◆ YOUR TASK:
Copy the data verbatim, from the very beginning down through the line containing "This screenshot has", with both ends included.
***** DATA EXCERPTS
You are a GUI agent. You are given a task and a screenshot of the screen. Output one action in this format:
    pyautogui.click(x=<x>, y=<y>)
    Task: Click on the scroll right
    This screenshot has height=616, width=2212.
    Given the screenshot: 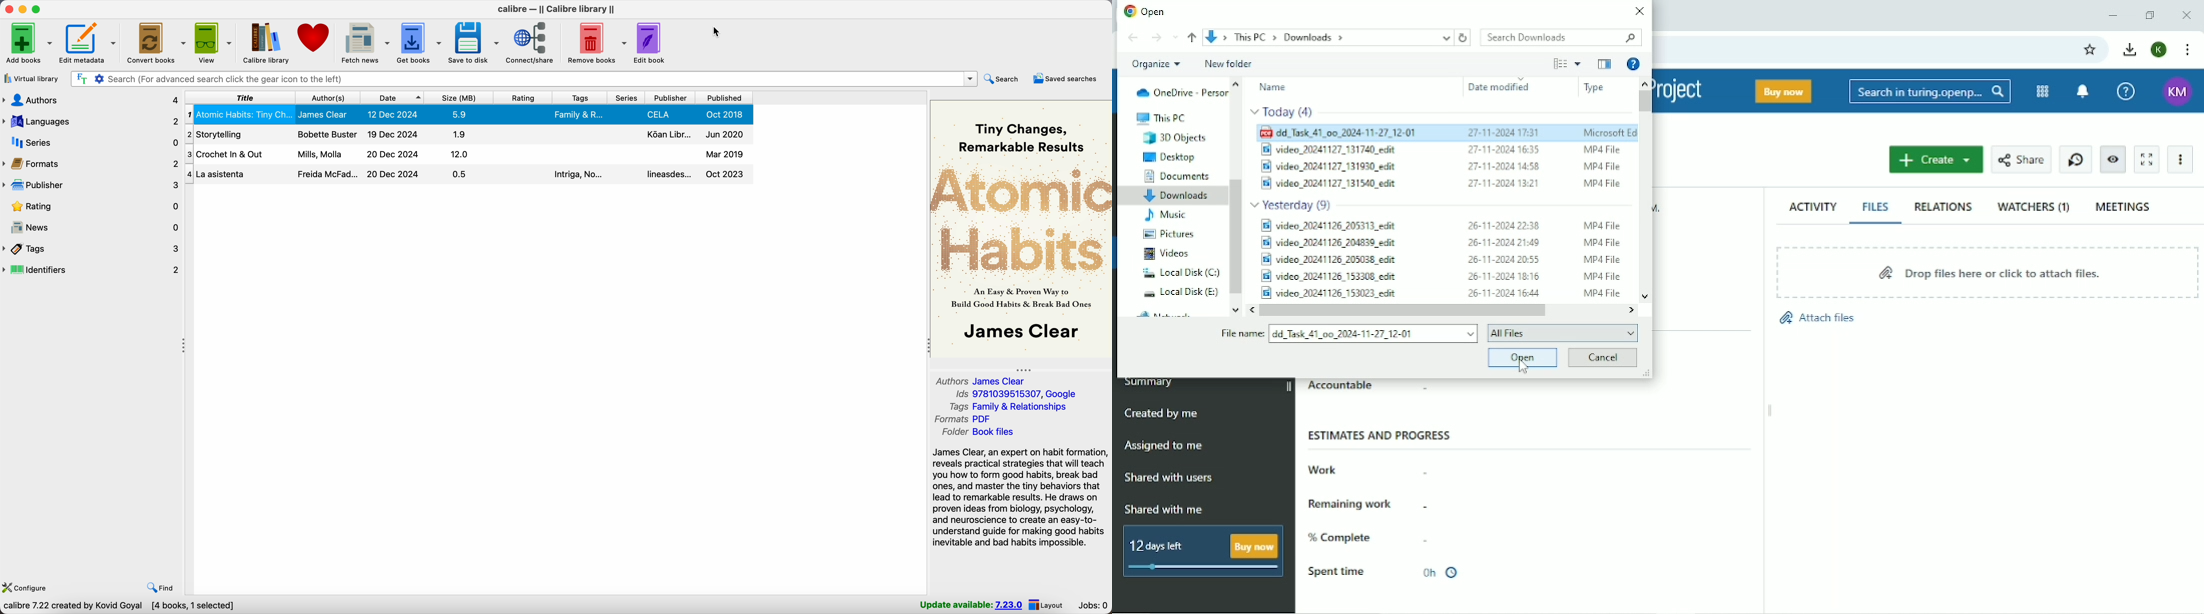 What is the action you would take?
    pyautogui.click(x=1633, y=309)
    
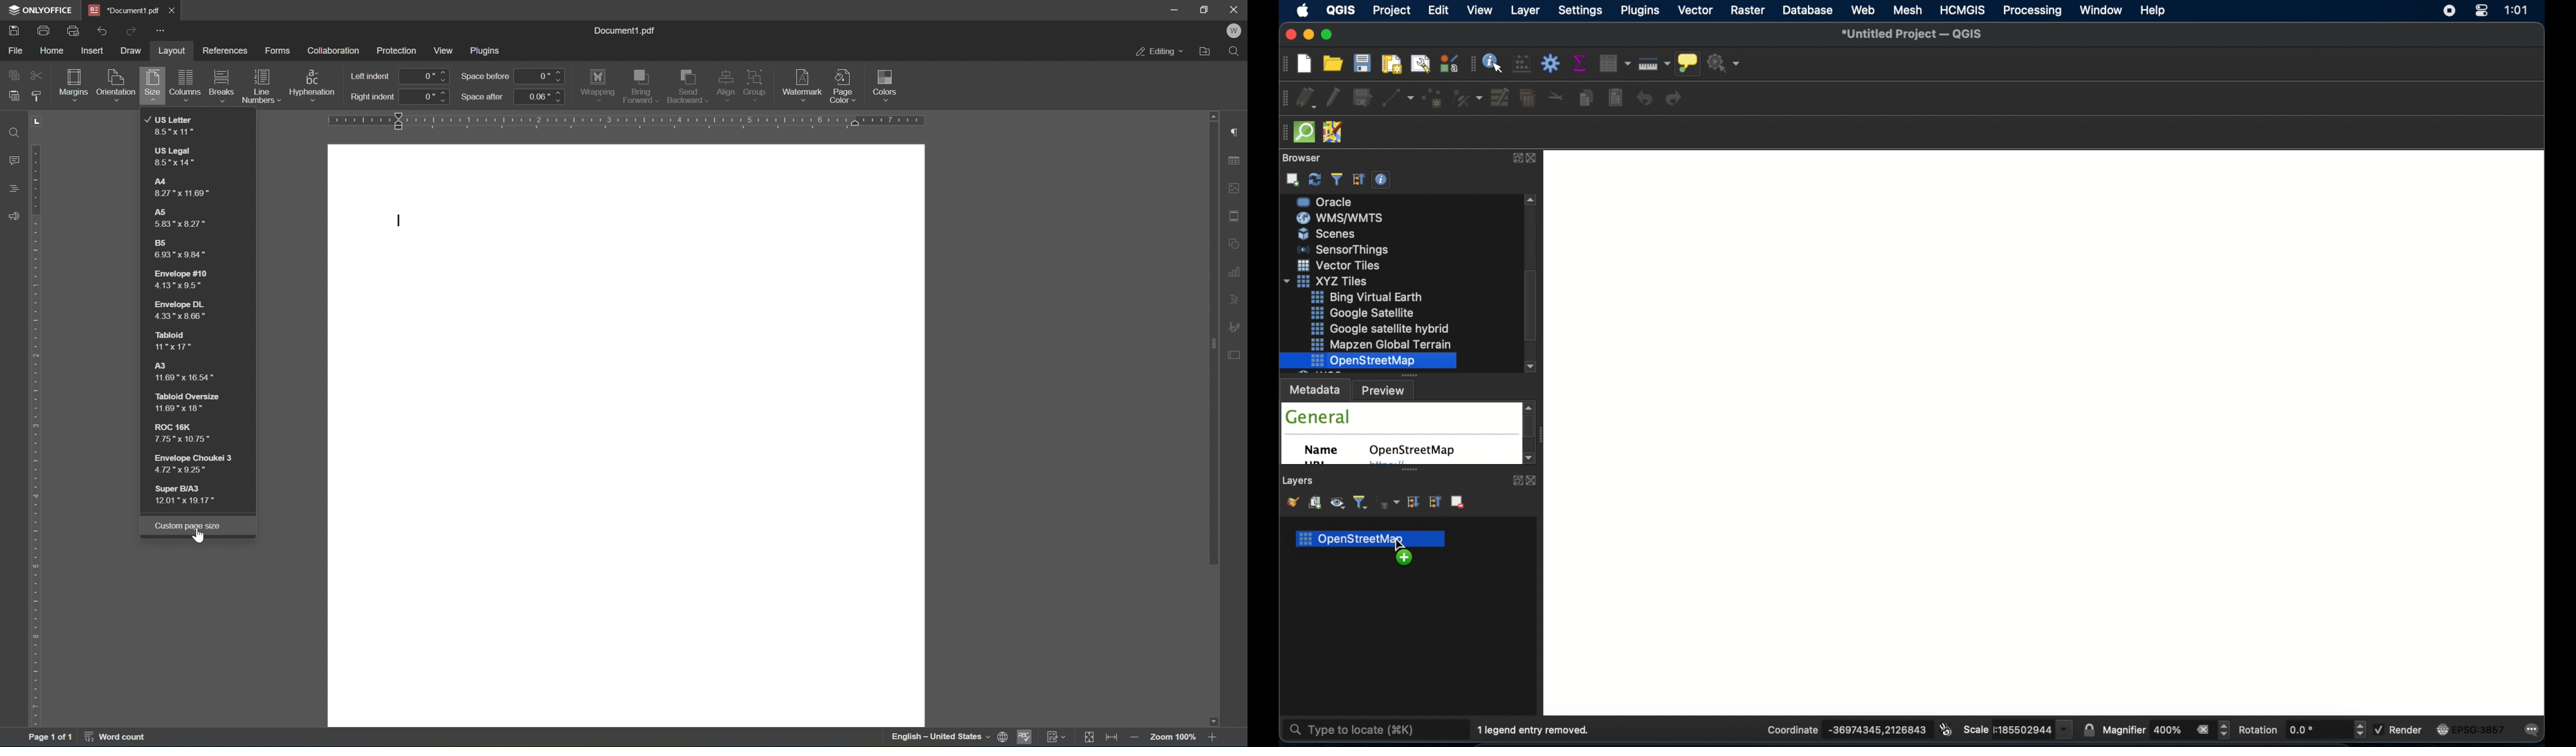 Image resolution: width=2576 pixels, height=756 pixels. What do you see at coordinates (1555, 95) in the screenshot?
I see `cut features` at bounding box center [1555, 95].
**********
◆ COMPLETE RESPONSE:
You are a GUI agent. You are given a task and a screenshot of the screen. Output one action in this format:
    pyautogui.click(x=<x>, y=<y>)
    Task: Click on the scroll right
    This screenshot has height=616, width=2212.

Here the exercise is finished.